Doctor of Philosophy

First Advisor

Charles J Farrugia

Second Advisor

Amy Keesee

Third Advisor

Elena Long


The Earth's magnetic field has a complex and dynamic relationship with the greater solar system. The solar wind and interplanetary magnetic field extend the influence of the Sun's atmosphere to the orbit of Earth and well beyond, carrying charged particles in a constant stream of varying density and velocity. These solar influences carry energy which interacts with every object they encounter, including the Earth and its magnetic field.

The primary mechanism for the energetic interaction and exchange of energy between the Earth's magnetic field and the solar wind is called Magnetic Reconnection, a process by which two opposing magnetic fields may cancel each other in a limited region and allow the plasma restrained by each to cross the boundary between magnetic fields and interact. The effects of this interactions are as varied as they are wonderful, including the aurora, intercontinental radio communications, and threats to orbiting satellites. As such, understanding magnetic reconnection and its effects is an important task for space science research.
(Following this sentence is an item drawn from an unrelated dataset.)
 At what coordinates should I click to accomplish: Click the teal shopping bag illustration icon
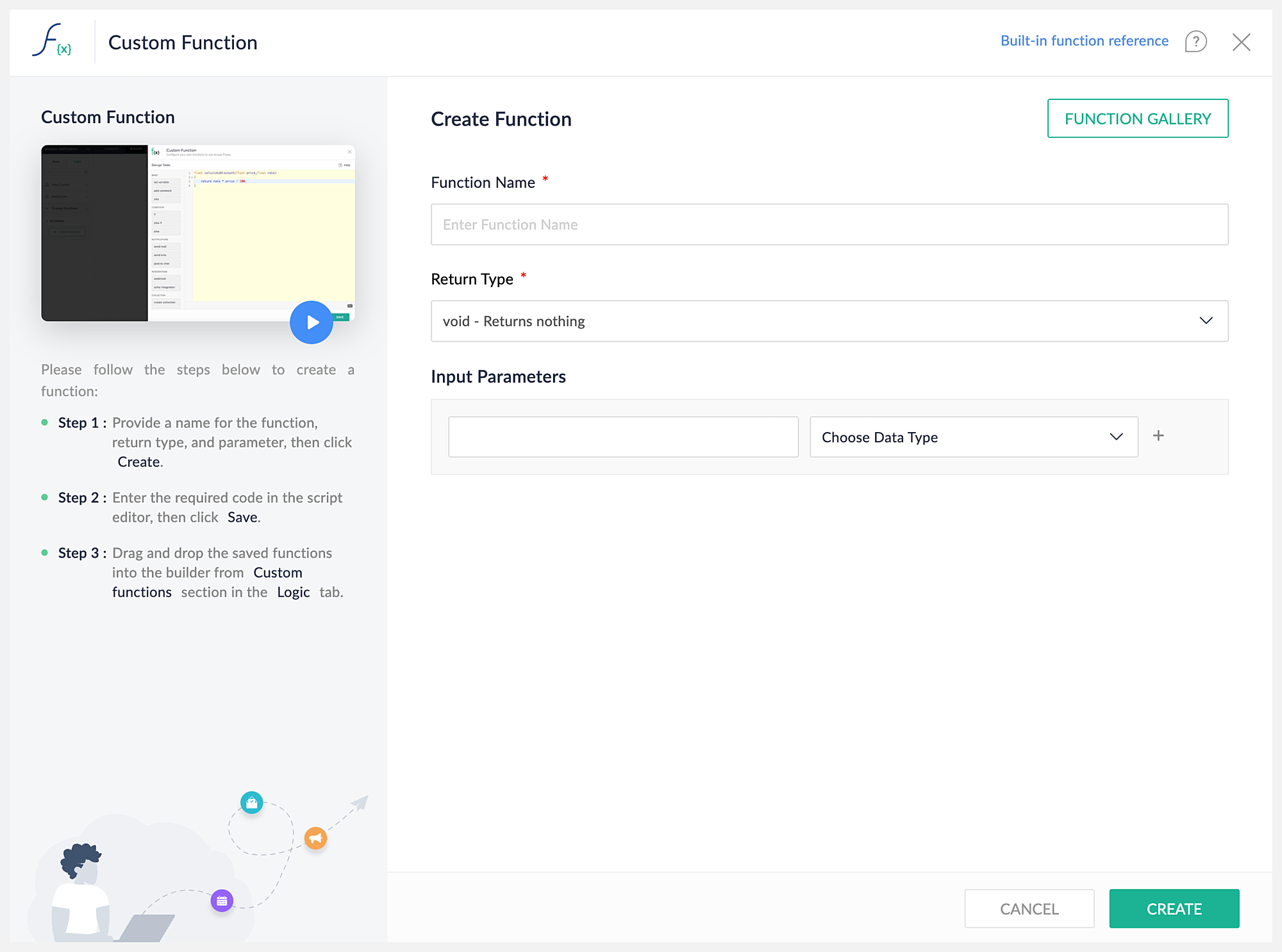click(251, 802)
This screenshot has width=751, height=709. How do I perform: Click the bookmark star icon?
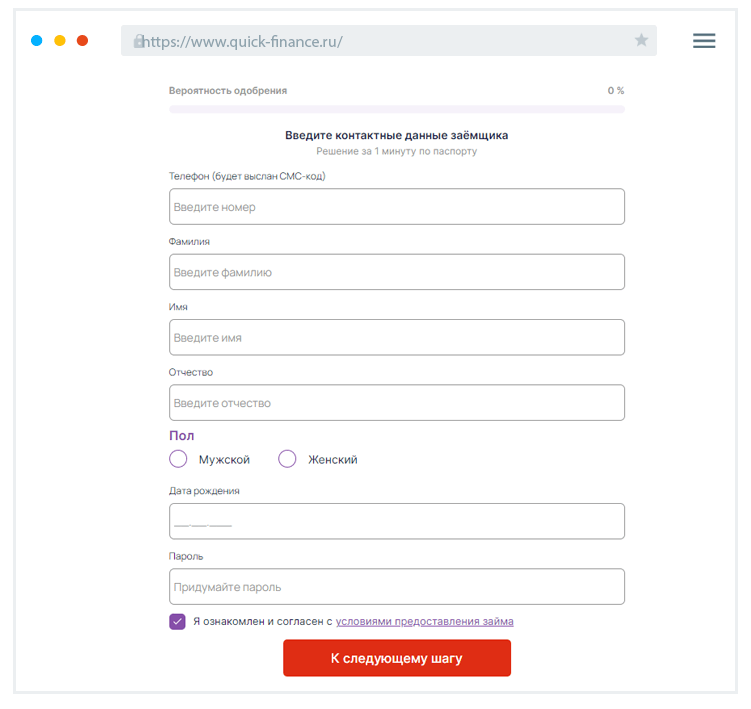click(641, 41)
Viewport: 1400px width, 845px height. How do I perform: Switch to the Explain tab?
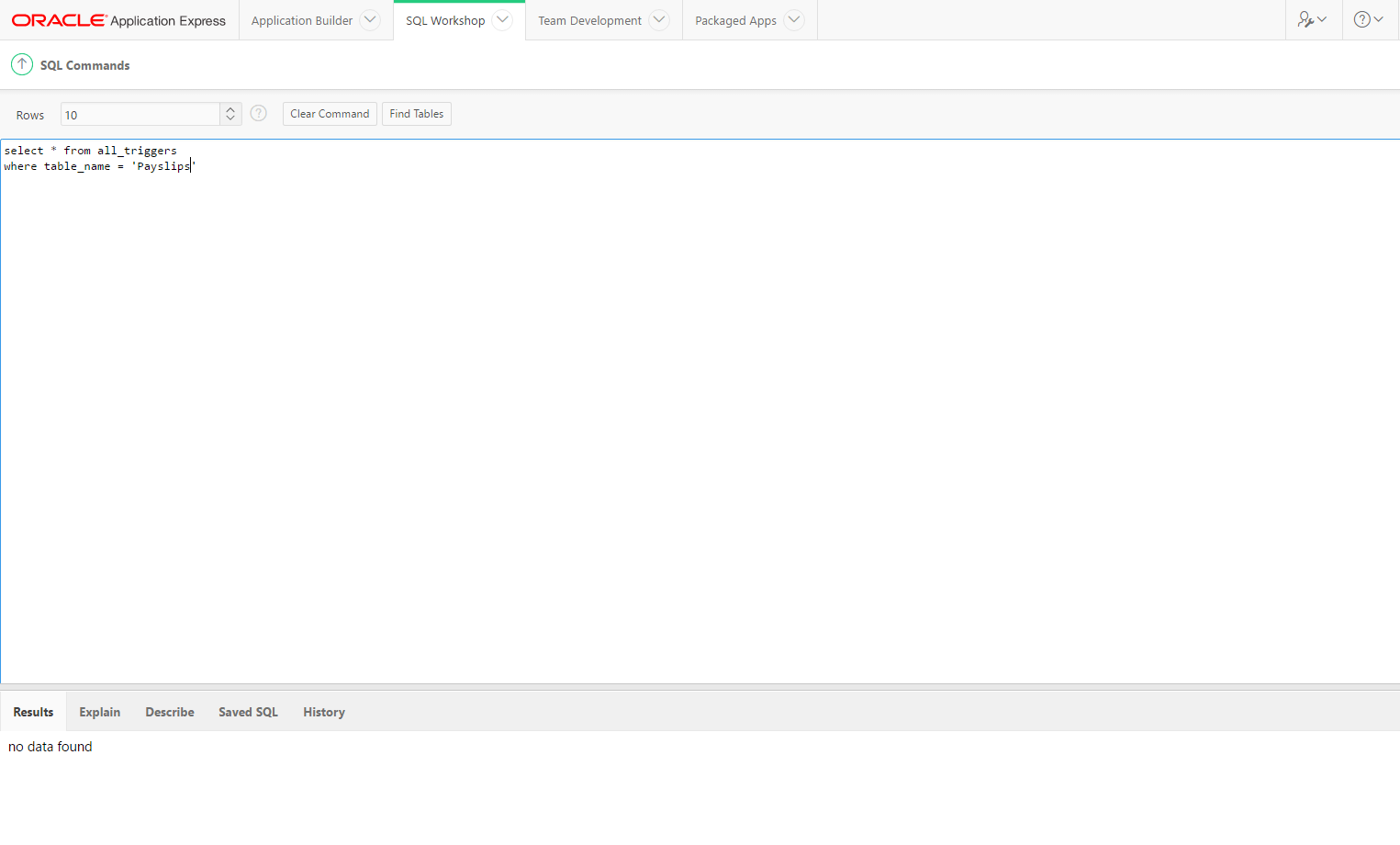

This work is devoted to characterizing and identifying magnetic reconnection region in one part of the Earth's magnetosphere, the magnetotail, as well as the conditions in the magnetotail necessary for reconnection to begin. This is done through the analysis of data from the Magnetospheric Multi-Scale Mission, a fleet of four identical orbiting observatories designed specifically to study reconnection. Methods to identify reconnection derived from historical assumptions as well relatively new techniques, so-called Scalar Parameters, are employed and compared. Finally, a combination of these methods is brought to bear in an attempt to understand why magnetic reconnection in the magnetotail occurs more often in some locations than others.